Feb 242012
 

Special Victims Unit has always been the black sheep of the Law & Order franchise, with a tendency towards ratings grabs with has-been guest stars and clumsy discussions of issues. With last night’s episode, “Hunting Ground”, something has definitely changed in its treatment of violence towards women.

Until recently, SVU retained the format of its parent series of being a straight, largely gimmick-free and relatively realistic police/legal procedural. Except for an opening scene in the teaser when the crime is discovered, everything is from the point of view of the detectives or the prosecutors. No flashbacks, no x-ray vision of bullets entering bodies, no “killer’s point of view” shots. There was a strict limitation on the storytelling methods available to the writers, and for the most part it worked, keeping the series away from too much melodrama, an inherent problem with this kind of subject matter.

This formal discipline created its own problems, for example, an over-dependence of dramatic confessions, not just from the perpetrators but from the the victims as well. It’s actually quite Foucauldian: sex exists as official discourse, exacted and recorded by legal and medical authorities, and getting people to talk about their sexuality, to bring their sexuality into official discourse, is the main point of the show. The show had a habit of spending a line or two of dialog on issues like gender diversity or the nature of sex work, as a gesture towards seeming thoughtful, but ultimately not thinking too deeply about things.

The story itself is a fairly standard “hunt the serial killer” plot, but what’s different from earlier such stories in this series is the use of dramatic devices that were previously never seen: cutting away from the actions of the detectives and the prosecutors to the actions of the killer and victim, both in the present and in flashbacks. I don’t know if this has changed recently or earlier, but this is a radical departure and probably not one for the better. SVU has succumbed to temptation and shifted to a more traditional treatment of women in distress: dwelling on the woman imprisoned in a cage or scrambling for survival in the wilderness, iteration who-knows-how-many of “The most dangerous game”.

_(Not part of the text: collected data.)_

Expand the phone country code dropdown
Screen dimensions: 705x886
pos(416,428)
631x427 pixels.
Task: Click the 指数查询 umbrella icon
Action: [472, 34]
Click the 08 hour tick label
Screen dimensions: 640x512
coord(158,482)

In previous SVU episodes, we might see the aftermath of such Gothic torments, but we wouldn’t see them as they were happening. So, why the change? Let’s face it, live women in cages or other Insex.com-like situations are more arresting images than the suggestion of such things, with open, empty cages or dead women on autopsy tables. I can only assume that somebody in the series’ production staff changed their mind and said, “Let’s punch it up. Let’s show the victim’s suffering directly for a change.” What this means is that the show has to fall back on the same methods of the post-Silence of the Lambs serial killer melodrama/torture-porn, and this diminishes the series as a procedural, which could be (and sometimes was) an exploration of more intellectual issues of sexuality, sex work, class, and the like.

What we’ve witnessed in SVU over 13 seasons (really?) is how the discourse about violence towards women inexorably and perhaps inevitably migrates towards the melodramatic and even pornographic. The door, in effect, was already there from the series’ inception, just waiting for somebody to step through it. The producers of SVU didn’t have to step through it, but they did.

How to talk about and depict violence, and particularly violence against women and children, has been an ongoing debate in Western civilization for the past few centuries. It’s tempting to say that the progressive forces are in favour of hiding it, and reactionary forces prefer to show it, but it isn’t that simple. The “virtue in distress” figure had been used by just about every social or political cause, and just about every faction has tried to prevent that use in response. SVU‘s tilt away from procedural and towards melodrama is just another iteration of this.